I had my angry, flailing around day yesterday. Still kind of exasperated, but not freaking out.

AH stopped by last night to see the baby and pick up some dress pants for about thirty minutes. Whenever I talk to him he's always emphasizing that he's on his way TO A MEETING. He needs to leave soon because of MY MEETING. Part of me is surprised at how quickly he has adapted to life without me and the kids, especially the kids. He doesn't seem fazed by it, and he doesn't seem to be concerned about how his actions as an active alcoholic contributed to our current state. I shouldn't be surprised, and yet I am.

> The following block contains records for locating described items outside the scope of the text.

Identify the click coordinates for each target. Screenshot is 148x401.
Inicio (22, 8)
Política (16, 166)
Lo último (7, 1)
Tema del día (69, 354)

He also doesn't want to talk about anything that isn't unicorn farts and sunshine. If there's a shade of bad news or seriousness, he's out the door. Fine! Okay then. So I detached while he was there, let him play with the baby and get his things, and just didn't go there. I didn't want to talk about his awesome new job where he'll work with booze and just be extra careful, so there were a lot of "Mm-hms" and "okays." He started to get hostile because I wasn't playing along with the "everything is totally fine" game -- nor was I fighting it -- and then got mad and left.

Fine again! Okay then. Bathtime for the little one and book and tea time for me.

I read Getting Them Sober, Volume Four, last night from cover to cover. It's an amazingly easy read that reinforces a lot of what we talk about here. Be gentle to yourself. Anger is normal and healthy. Detach with love, if not for him, than for yourself. "Let go, or be dragged." There is also quite a bit about custody and visitation at the end that was helpful to round out my idea of what to look for in a lawyer and ask for in court.

My favorite part of the book talked about all the guilt and anxiety we felt about not doing enough for our As, and then realizing that no matter what we did it wouldn't have made a difference. She said it was "pearls before swine." I haven't heard that phrase in a long, long time, but oh, how I chuckled.